High-Protein Banana Pudding 🍌💪

A creamy, dreamy, protein-packed twist on classic banana pudding! This version is lighter but still indulgent, with layers of vanilla protein custard, fresh bananas, and whipped topping. Perfect for post-workout fuel or a guilt-free dessert!


Ingredients

Protein Pudding Layer:

  • 1½ cups unsweetened almond milk (or milk of choice)

  • 1 (3.4 oz) box sugar-free vanilla pudding mix

  • 1 scoop (30g) vanilla whey protein powder (or plant-based)

  • ½ cup plain Greek yogurt (or vanilla for extra sweetness)

  • 1 tsp vanilla extract

Whipped Topping:

  • 1 cup light Cool Whip (or whipped coconut cream)

  • ½ scoop (15g) vanilla protein powder (optional, for extra protein)

Assembly:

  • 2 large bananas, sliced

  • 6-8 vanilla wafer cookies (or protein cookies for a boost)

  • Optional: Crushed nuts, cinnamon, or sugar-free caramel drizzle


Instructions

1. Make the Protein Pudding:

  • In a bowl, whisk almond milk + pudding mix until thickened (~2 mins).

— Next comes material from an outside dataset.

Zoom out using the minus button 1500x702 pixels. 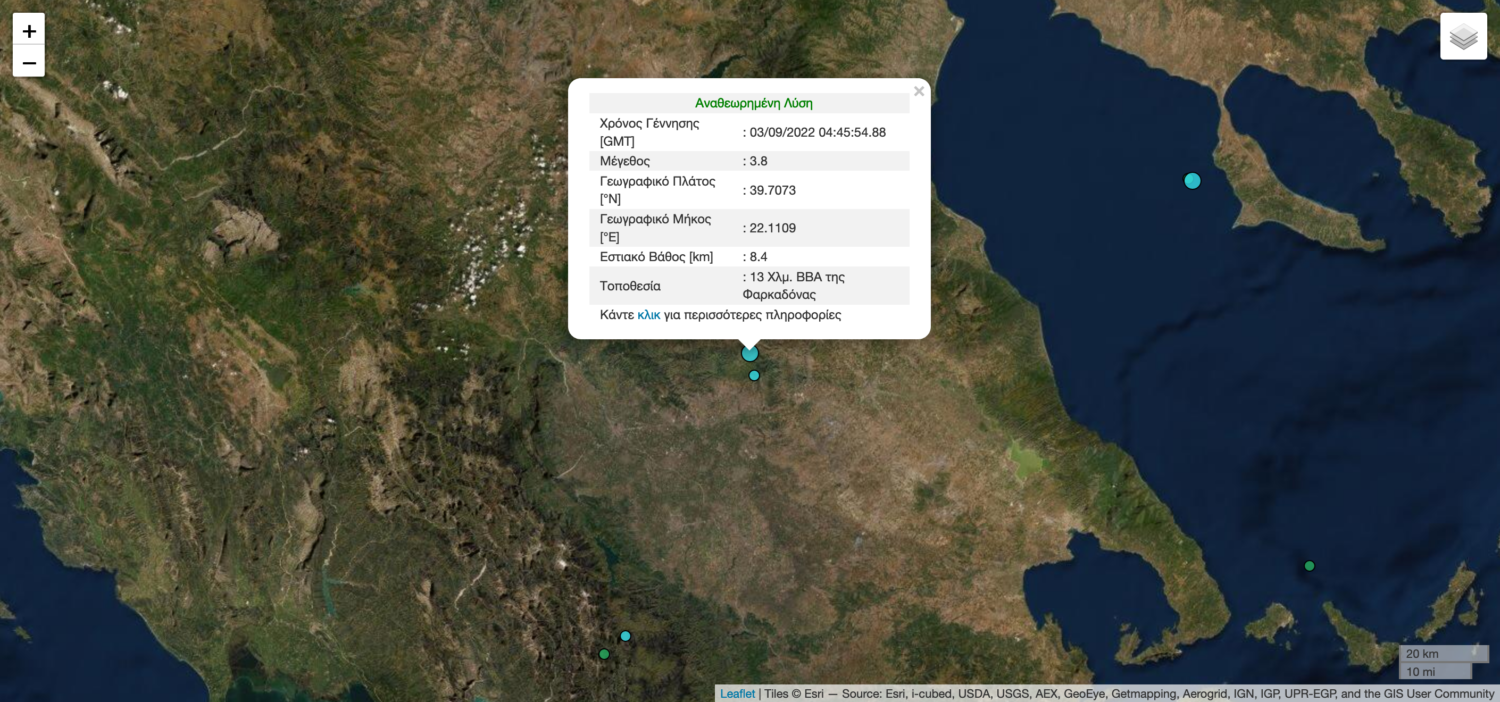pyautogui.click(x=29, y=62)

  • Add protein powder, Greek yogurt, and vanilla, mixing until smooth.

2. Lighten It Up:

  • Gently fold in ½ cup Cool Whip to the pudding for a fluffier texture.

3. Layer the Pudding:

  • In jars or a dish, alternate layers of:

    • Protein pudding

    • Banana slices

    • Crushed vanilla wafers

  • Repeat layers, ending with pudding on top.

4. Top & Chill:

  • Spread remaining Cool Whip (mixed with protein powder if using) on top.

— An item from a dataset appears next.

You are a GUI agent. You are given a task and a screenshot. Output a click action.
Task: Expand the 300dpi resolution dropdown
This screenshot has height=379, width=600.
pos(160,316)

  • Garnish with banana slices, crumbled cookies, or nuts.

  • Chill for 2+ hours (or overnight) to let flavors meld.


💡 Pro Tips:

  • Need more protein? Use cottage cheese blended into the pudding for a smooth, high-protein boost.

  • Lower sugar? Swap bananas for sliced strawberries or sugar-free pudding.

  • Meal prep: Portion into jars for grab-and-go snacks!


Macros (Per Serving, approx):

  • Calories: ~250

  • Protein: 15-20g

  • Carbs: 30g (with natural sugars from bananas)

  • Fat: 5g

Creamy, satisfying, and secretly healthy! 😋🍌 Want a chocolate version? Swap vanilla pudding for chocolate and add PB2!